Fundó así mismo, la Junta Protectora de las Clases Menesterosas, con la que pretendía proteger a los indígenas. Ferviente católica, Carlota trabajó también para mejorar las relaciones entre el clero mexicano y el nuevo estado imperial.
Carlota se preocupó por conocer a sus nuevos súbditos, hablando su mismo idioma y vistiendo con trajes tradicionales. Viajó a distintos lugares para conocer las raíces históricas mexicanas y se acercó al pueblo, el que pronto la admiró y del que se ganó su cariño sincero. Los líderes indígenas eran invitados a las cenas de palacio, recibiendo el respeto de la soberana.
Así lo cuenta la crónica Advenimiento de SS. MM. II. Maximiliano y Carlota al trono de México publicada en 1864: “Concluida la ceremonia religiosa, volvieron SS. MM. al palacio, en donde tuvieron lugar las felicitaciones mas respetuosas. Allí hablaron afectuosamente SS. MM. a cada una de las personas visitantes, y fue de notarse una circunstancia que llamó altamente la atención. S. M. la Emperatriz habló detenidamente con dos alcaldes indígenas de los pueblos de Amatlan y Calcahualco, preguntándoles sobre los ramos que forman la riqueza de sus respectivos pueblos, y contestaron estos tan satisfactoriamente y en términos tan breves y concisos, que S. M. los designó para que asistieran a la mesa de ese día, haciéndoles conocer que eran dignos de tal preferencia”.
Con tristeza, pero sin odio
A pesar de todos los esfuerzos de la emperatriz por construir un nuevo imperio, las fuerzas opositoras y el abandono de las tropas francesas que en un principio habían apoyado el proyecto imperial mexicano, terminaron por dinamitarlo. Carlota, que no estaba dispuesta a rendirse, puso rumbo a Europa para intentar recuperar los apoyos perdidos. Poco imaginaba que ese viaje sería solamente de ida. La emperatriz se presentó ante Napoleón III, Francisco José e incluso el Papa Pío IX, pero nada pudo hacer. Desesperada, en Roma sufrió un ataque de nervios, por lo que el Pontífice, preocupado por su salud, le ofreció cobijo en el Vaticano, convirtiéndose en la primera y única mujer en dormir en la sede papal.
La frágil salud mental de Carlota de México se truncó definitivamente cuando recibió la noticia del fusilamiento de su esposo a manos de sus enemigos, el 19 de junio de 1867.

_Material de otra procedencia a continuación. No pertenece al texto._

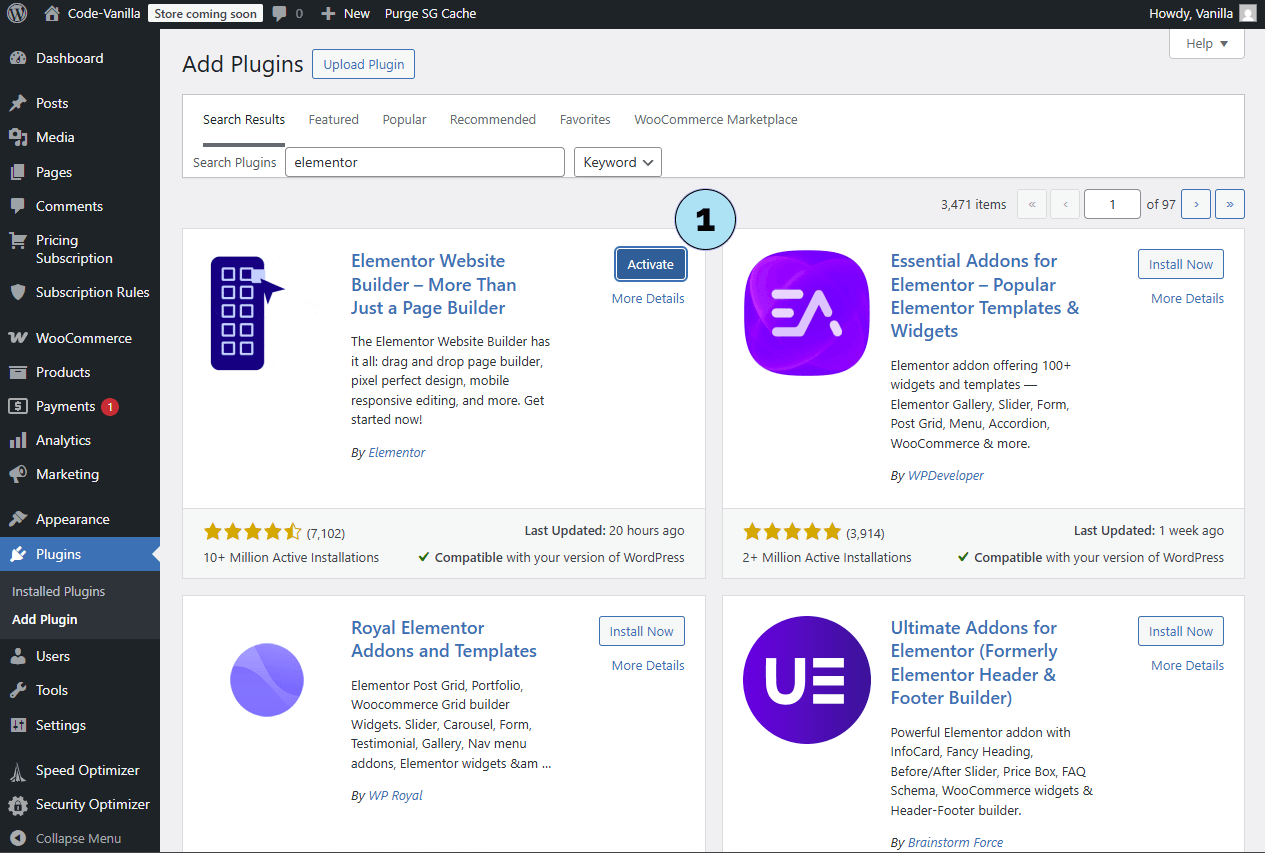Open the WooCommerce sidebar menu
Viewport: 1265px width, 853px height.
pyautogui.click(x=83, y=338)
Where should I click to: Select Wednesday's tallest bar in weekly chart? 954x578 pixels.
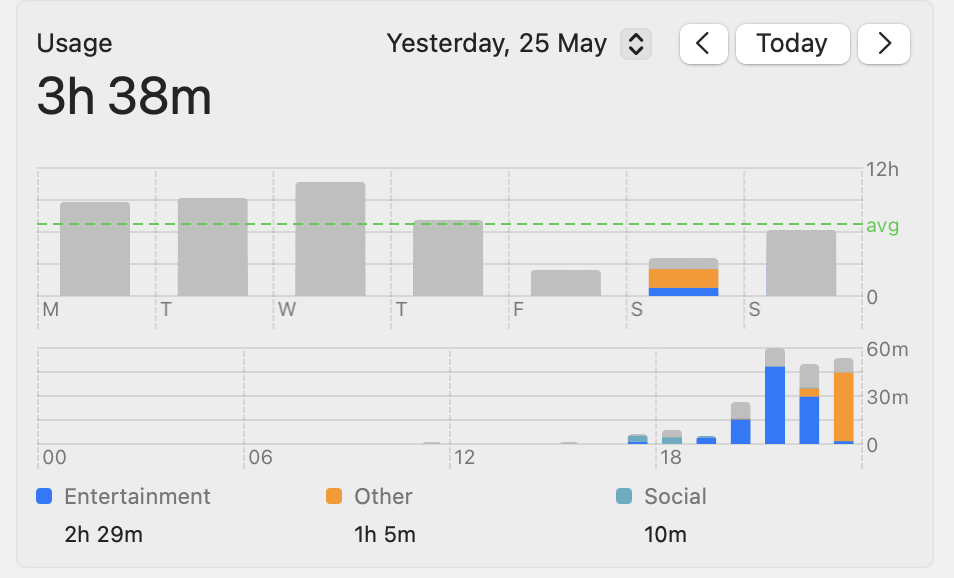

Declarada demente por los médicos, desde entonces, y hasta el final de sus días, la que fuera emperatriz de un imperio, pasó el resto de sus días encerrada y vigilada por los suyos, en una larga condena que se alargaría hasta los ochenta y seis años. En su lecho de muerte, la emperatriz Carlota de México suspiró: “Dios quiera que se nos recuerde con tristeza, pero sin odio.”